Pembelajaran Konvensional

Pembelajaran konvensional yaitu pembelajaran secara klasikal tanpa membagi siswa dalam kelompok-kelompok kecil dimana siswa belajar tanpa ada ketergantungan dalam strategi tugas dan tujuan. Adapun model pembelajaran konvensional berarti menurut apa yang sudah menjadi kebiasaan hal ini sejalan yang dikemukakan oleh Kusomo dalam Mura (2010: 19), bahwa pembelajaran konvensional diartikan melakukan tugas dengan mendasari ciri tradisi atau apa yang telah

dilaksanakan oleh guru atau pendidik dahulu tanpa ada usaha untuk memperbaiki dengan gaya kreasi yang ada padanya.
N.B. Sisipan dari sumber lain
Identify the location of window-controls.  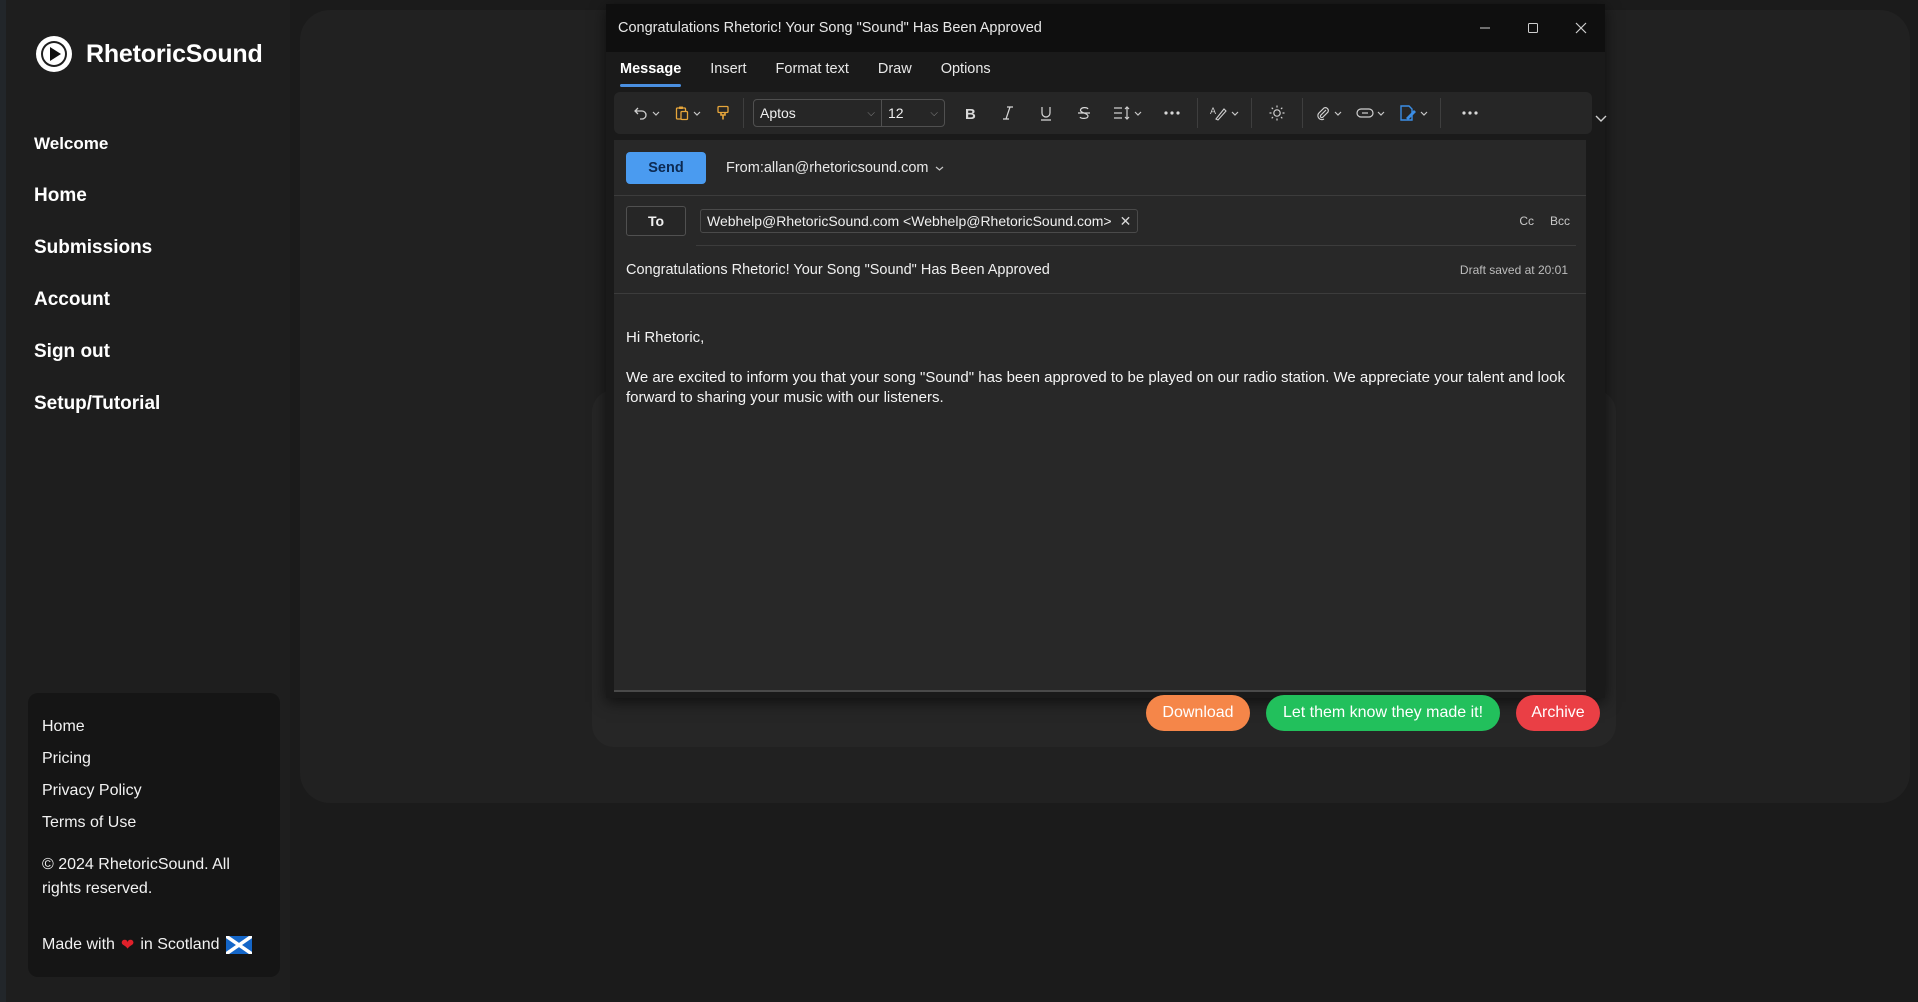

Titik berat dan teori konvensional adalah pada bakat IQ (IntelegenceQuonient) siswa dalam hubungan dengan tingkat keberhasilan mereka dalam menguasai bidang tertentu. Mengenai pengajaran konvensional, beberapa ahli mencoba memberikan pendapat yang pada dasarnya merupakan kondisi nyata disekolah. (Mursell dan Nasution dalam Mura, 2010: 19) berpendapat bahwa pada cara mengajar yang konvensional atau tradisional yang pada suatu saat ketika menjadi universal dalam garis besarnya dilakukan menurut pola buku tugas resistansi, dimana bahan pengajaran diabagi dalam bahan untuk satu tahun atau triwulan yang dibagi pula dalam unit atau pelajaran. I . Penelitian Yang Relevan

Prayetkti (2004/2005) tentang penerapan model pembelajaran interaktif menyimpulkan bahwa Prestasi belajar siswa meningkat setelah mengalami pembelajaran interaktif dengan kerja kelompok.